Flow Cytometric Diagnosis of Cellular Defects of Hemostasis

PD Dr.D.Tschöpe

Arbeitsgruppe Zelluläre Hämostase und Klinische Angiologie
Diabetes Forschungsinstitut an der Heinrich Heine Universität Düsseldorf
Auf'm Hennekamp 65
D-40225 Düsseldorf, Germany
Tel: +49/211/3382-665, Fax: +49/211/3382-665
E-mail: tschoepe@dfi.uni-duesseldorf.de


Bleeding and thrombosis are clinical manifestations of defects in the coagulation system. Hemorrhagic diathesis and prethrombotic state represent prodromi. They are frequently only rationalized when a stigmatized patient has suffered from a typical exposure situation and consecutively developed severe clinical manifestations. The components of the cellular hemostasis system exert an important regulatory function between offer and demand in the total coagulatory system.

Endothelial cells and vessel wall matrix as well as luminally streaming corpuscular blood elements like thrombo- and leukocytes balance the different pro- and anticoagulatory regulation circuits of plasmatic coagulation and reparative fibrinolysis.

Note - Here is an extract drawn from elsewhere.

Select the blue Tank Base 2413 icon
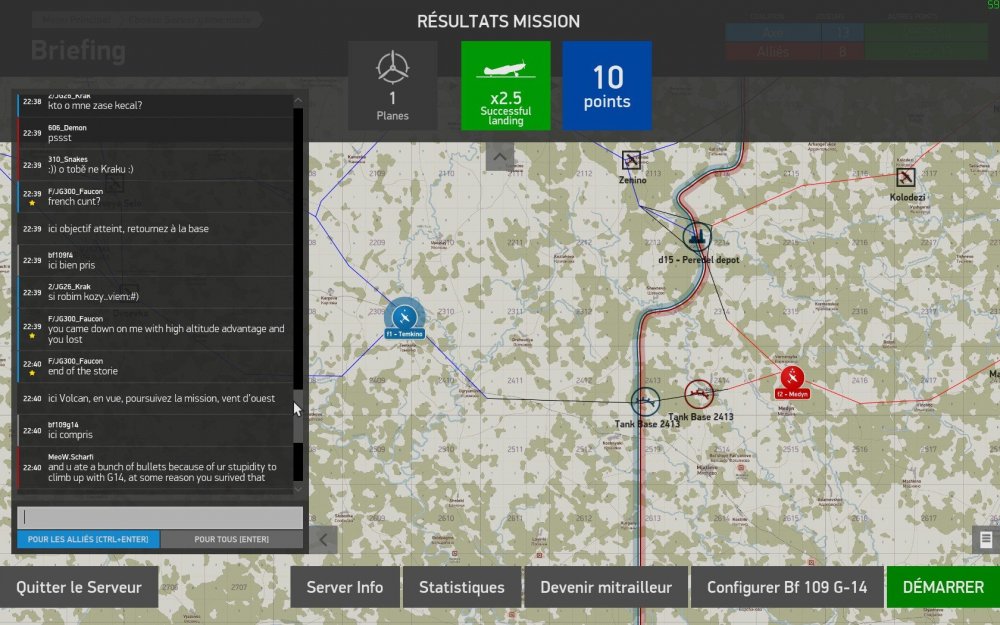 (646, 402)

Diagnostic efforts aim at the recognition of such regulatory changes in view of a prospective risk assessment in individual patients. The in vitro investigation of thrombocyte aggregation as an example for conventional investigation methods shows substantial disadvantages in this respect: Different, functionally relevant thrombocyte populations in the same sample may influence the total result in an uncontrollable way. Furthermore, ultrastructural factors leading to changes of functional thrombocyte properties cannot be adequately described by global cellular assays. The sensitivity of global assays is furthermore insufficient to detect small variations of functional properties of a few barely activated thrombocytes.

A representative characterization of the cellular hemostasis system in individual patients is, however, well possible by the flow cytometric single cell analysis of coagulation competent cells like peripheral blood thrombocytes.

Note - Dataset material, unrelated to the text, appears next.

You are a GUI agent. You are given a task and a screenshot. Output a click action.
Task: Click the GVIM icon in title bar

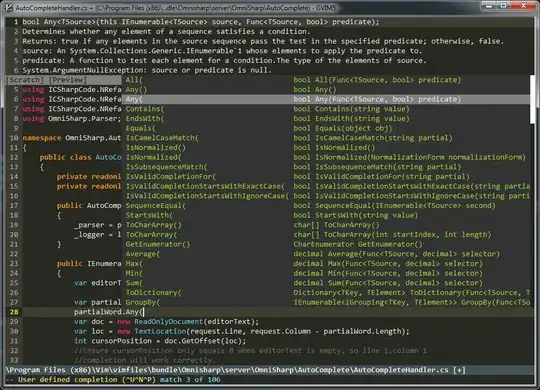[x=9, y=7]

Constitutive parameters like thrombocyte concentration and size as well as presence of specific surface receptors provide information on the thrombosis potential. Bleeding anomalies like Bernard-Soulier syndrome or Glanzmann's thrombasthenia can be clearly demonstrated by isolated expression defects of the GPIb or the GPIIbIIIa cell membrane receptor. The increased thrombotic potency of the peripheral blood thrombocyte pool in diabetes mellitus patients has been attributed to an increased expression of these receptors.

The analysis of constitutive thrombocyte parameters is less suitable for the thrombotic risk assessment in individual patients because they do not indicate the actual activity of the cellular coagulation system. The analysis of the expression of activation dependent neo-antigens like e.g. CD62, CD63 and thrombospondin as well as the fibrinogen receptor (GPIIb/IIIa) activation on thrombocytes, in contrast, shows quite promising aspects.

With the Düsseldorf III assay system it was shown in platelet rich plasma (PRP) of diabetic patients that large, activated thrombocytes can be observed in an early disease phase similarly as in patients following acute myocardial infarction. The predictive value of this cellular technique was furthermore demonstrated in the Düsseldorf PTCA-thrombocyte study for ischemic coronary events following catheter angioplasty.

A further approximation to the in-vivo complexity of all participating cellular systems consists in the measurement of activated thrombocytes in whole blood. Using the Düsseldorf IV test system it was possible by this direct two colour flow cytometric immunofluorescence assay to determine the amount of CD62-positive thrombocytes in M.Crohn and in patients with highly developed cerebral sklerosis exhbiting sonographically demonstrably embolisation events. The essential advantage of this assay consists in the dynami investigation of the interaction of activated thrombocytes and leukocytes in the same assay.

Flow cytometry, in summary, permits rapid discrimination of clonal thrombopathies in the differential diagnosis of bleeding events. It furthermore permits the characterization of intravascular thrombocyte activation in vascular risk patients. The two colour whole blood methodology permits furthermore the determination of thrombocyte-leukocyte interactions. This may lead to a reassessment of the significance of activated cells in the coagulation system and to an improvement of the therapeutic pharmacological intervention by monitoring the coagulation cell activation status.